#### Objective
Collect every line from the listing below that contains the string "with".
--- Given information ---
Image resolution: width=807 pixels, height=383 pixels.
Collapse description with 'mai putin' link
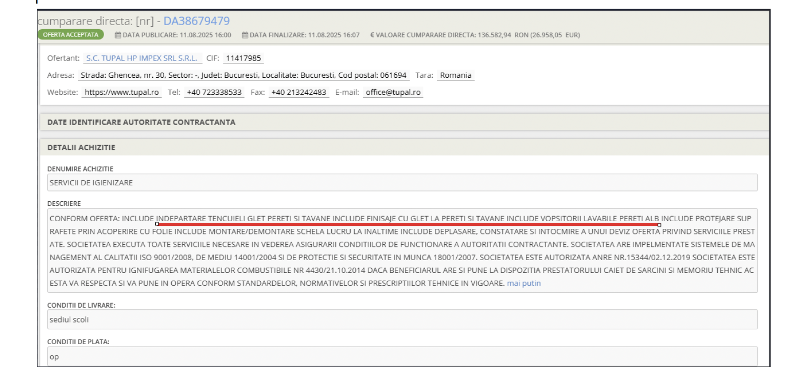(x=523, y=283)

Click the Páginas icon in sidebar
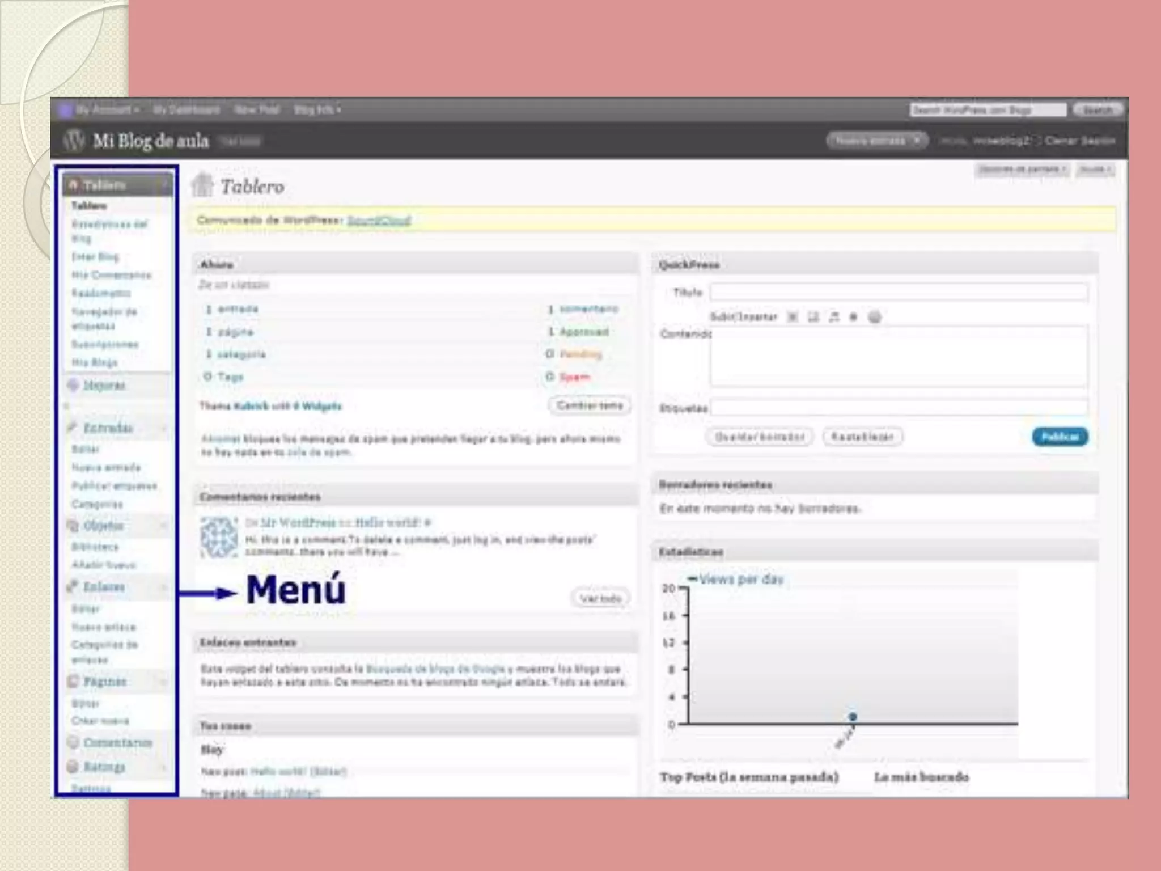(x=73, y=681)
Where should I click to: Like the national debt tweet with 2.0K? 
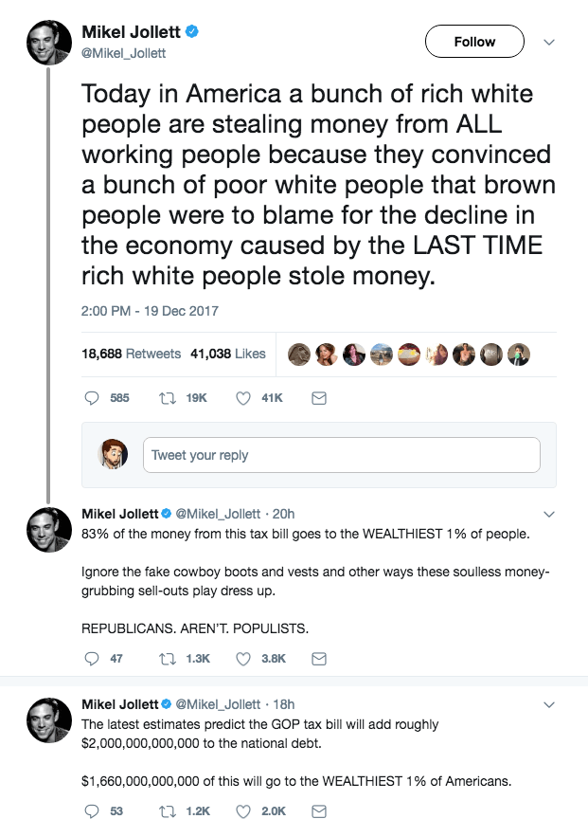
---
#### Response to this exercise
Collapse description with 'mai putin' link
Where should I click to: Like the national debt tweet with 2.0K? 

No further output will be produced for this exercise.